> [Exercise brief]: For the listing below, output exactly the lines from the line with "The image size is (1398, 864)." up to and including the line with "Task: Click the Add member(s) link", and no other lines.

> [Dataset entries]:
================================

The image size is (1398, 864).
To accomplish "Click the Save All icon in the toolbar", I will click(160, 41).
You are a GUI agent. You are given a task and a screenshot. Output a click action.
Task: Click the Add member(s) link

================================

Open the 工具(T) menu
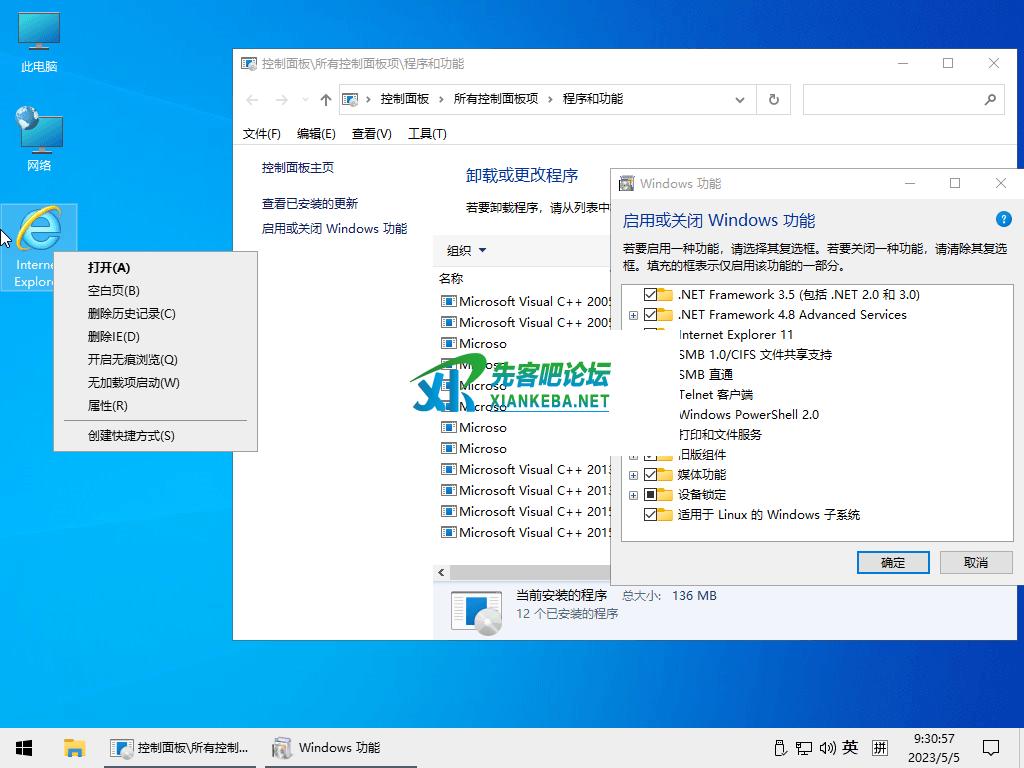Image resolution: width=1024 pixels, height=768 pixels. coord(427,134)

================================

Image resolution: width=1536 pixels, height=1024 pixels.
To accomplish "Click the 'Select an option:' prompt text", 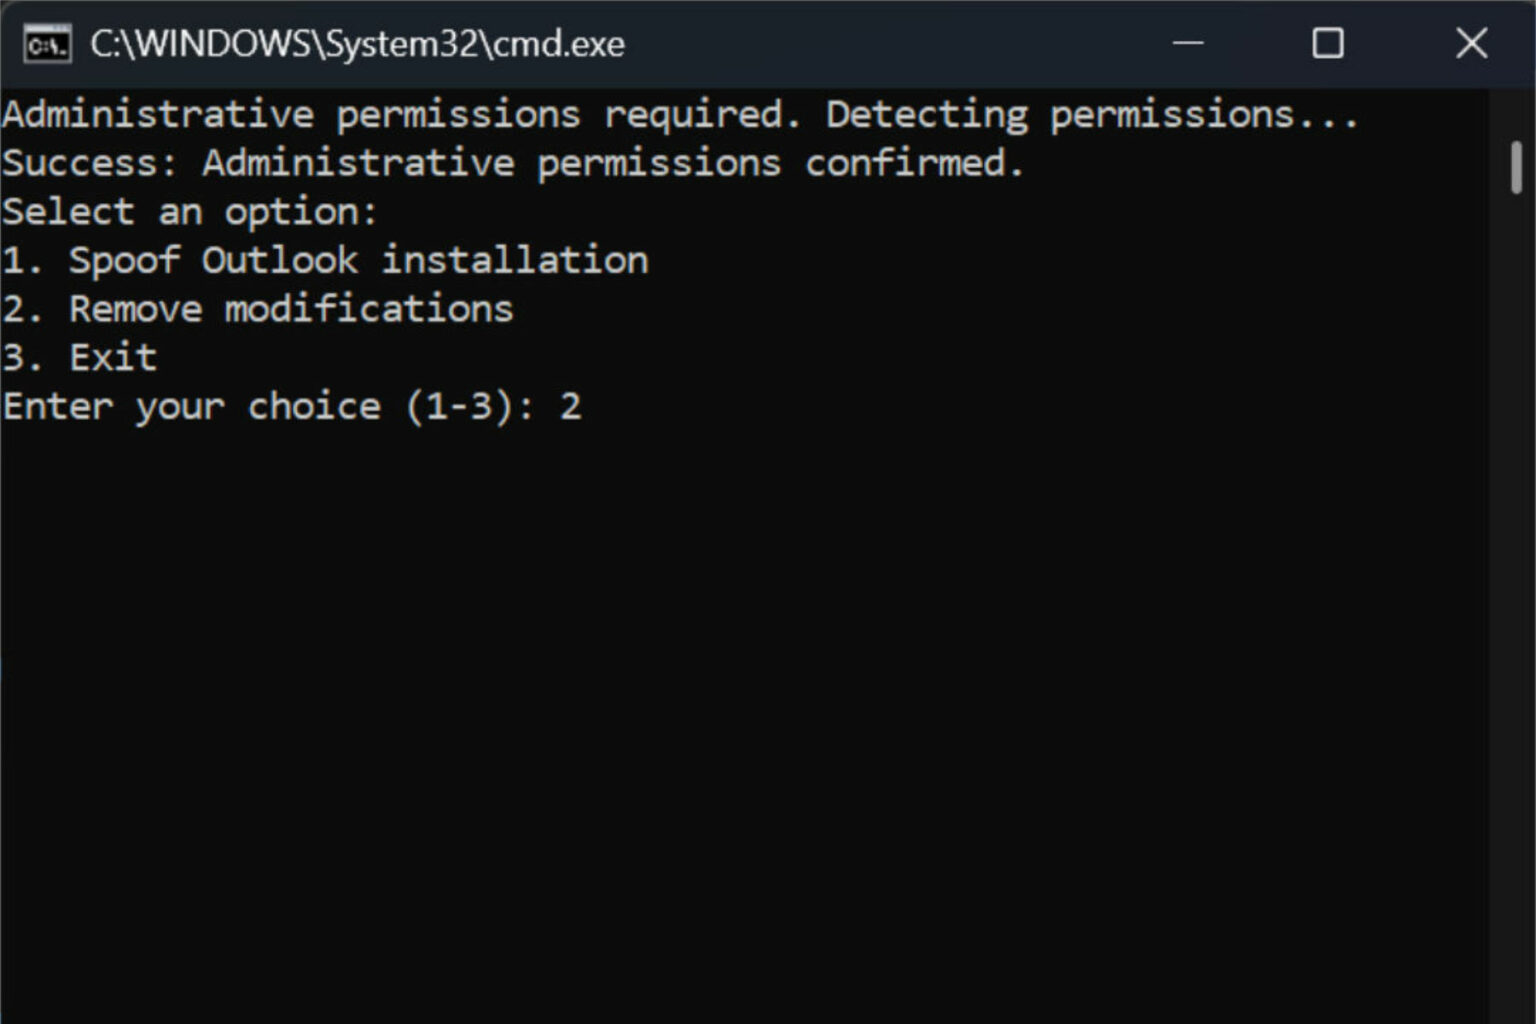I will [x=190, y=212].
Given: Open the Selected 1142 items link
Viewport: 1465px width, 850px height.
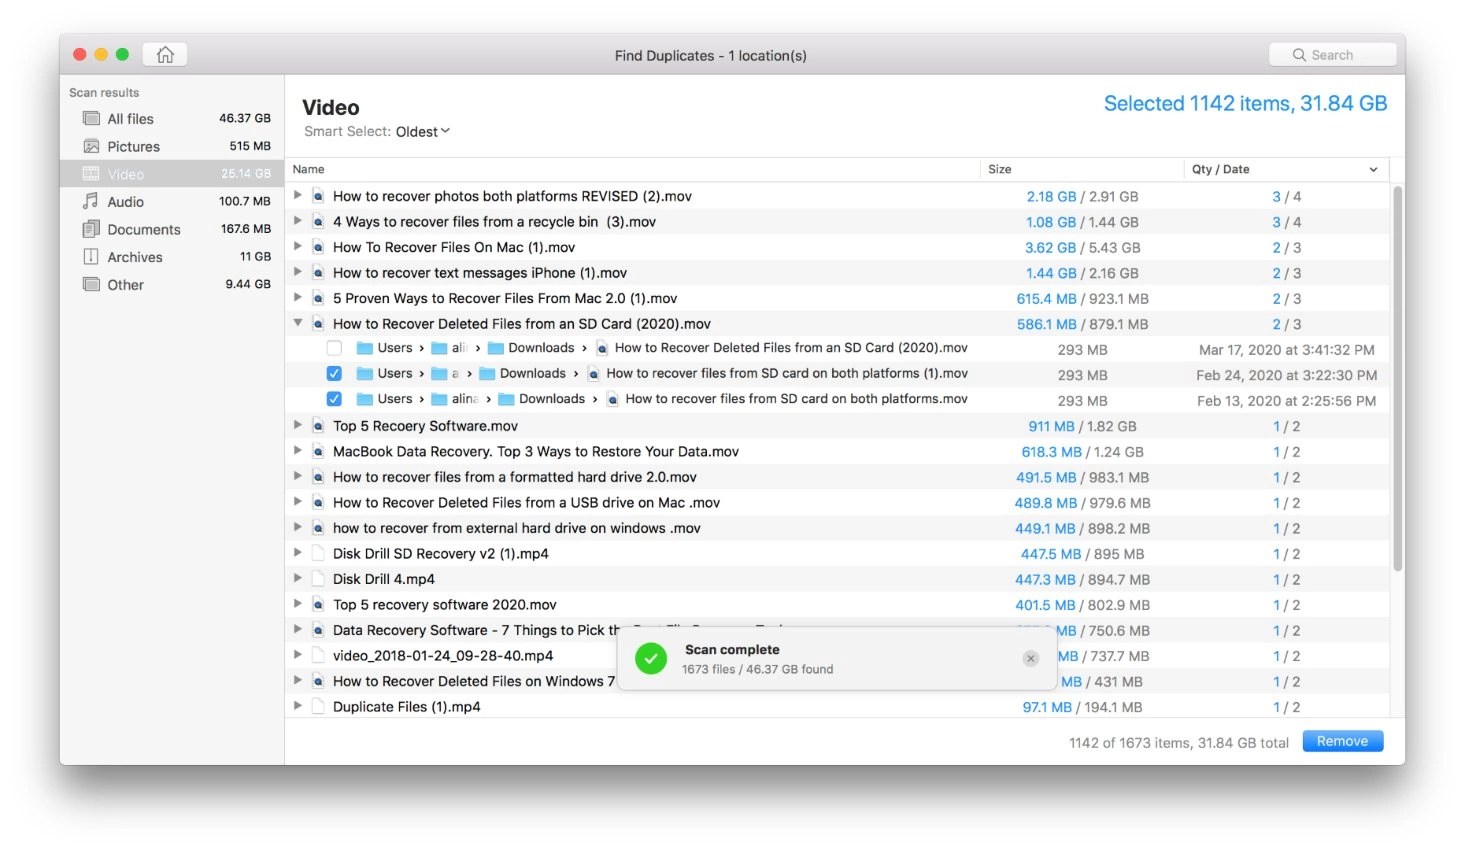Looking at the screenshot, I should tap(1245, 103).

================================

> [Exercise result]:
The image size is (1398, 864).
To accomplish "Click the Save All icon in the toolbar", I will click(160, 41).
You are a GUI agent. You are given a task and a screenshot. Output a click action.
Task: Click the Add member(s) link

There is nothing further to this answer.